====== DATA SUPPLIED ======

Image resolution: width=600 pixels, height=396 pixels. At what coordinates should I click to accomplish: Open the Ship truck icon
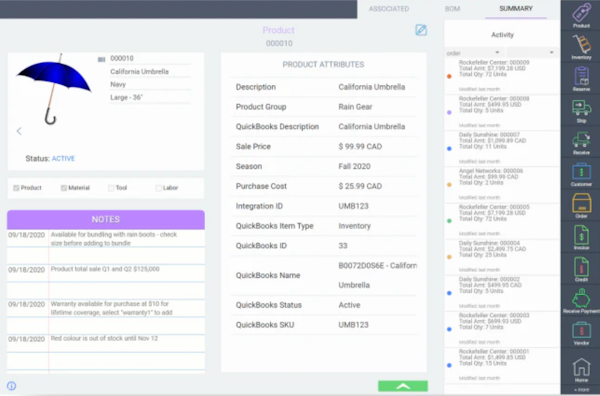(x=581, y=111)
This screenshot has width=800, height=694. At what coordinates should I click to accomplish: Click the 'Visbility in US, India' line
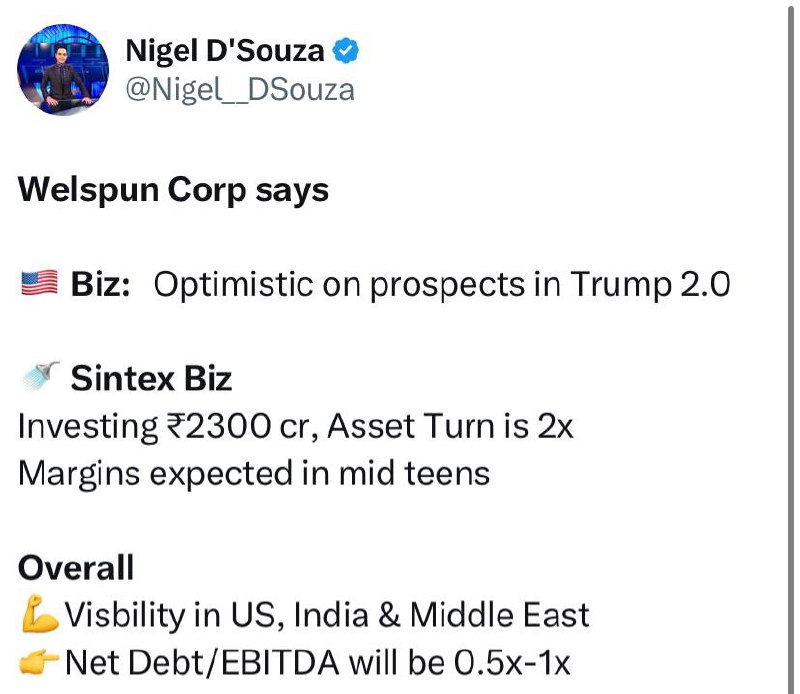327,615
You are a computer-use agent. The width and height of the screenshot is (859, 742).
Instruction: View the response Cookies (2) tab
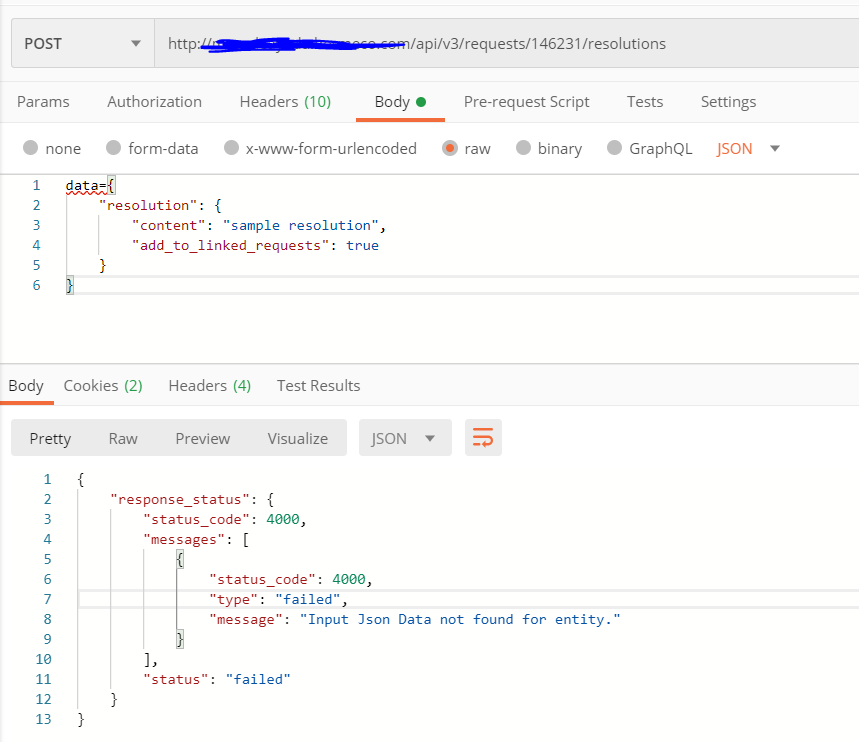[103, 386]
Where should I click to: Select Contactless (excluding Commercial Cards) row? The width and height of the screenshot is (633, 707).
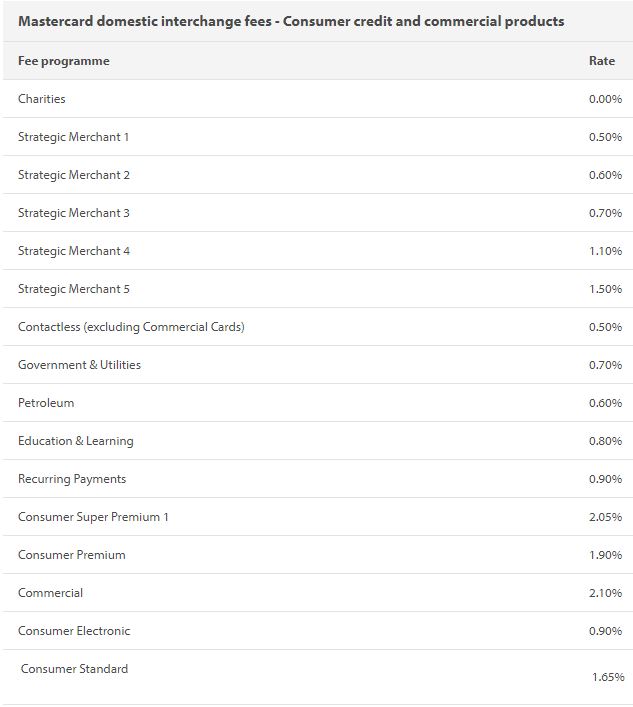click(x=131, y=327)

======

WHAT YOU ARE ASKED TO DO
The entries must be written out again unchanged. Images are to be left out.

ANSWER SPACE
Image resolution: width=600 pixels, height=396 pixels. At what coordinates should I click to accomplish: Open the Ship truck icon
(x=581, y=111)
This screenshot has width=800, height=694. At what coordinates should I click to accomplish: Click the 'Visbility in US, India' line
327,615
You are a computer-use agent. The width and height of the screenshot is (859, 742).
Instruction: View the response Cookies (2) tab
[103, 386]
Where should I click to: Select Contactless (excluding Commercial Cards) row? The width and height of the screenshot is (633, 707).
click(x=131, y=327)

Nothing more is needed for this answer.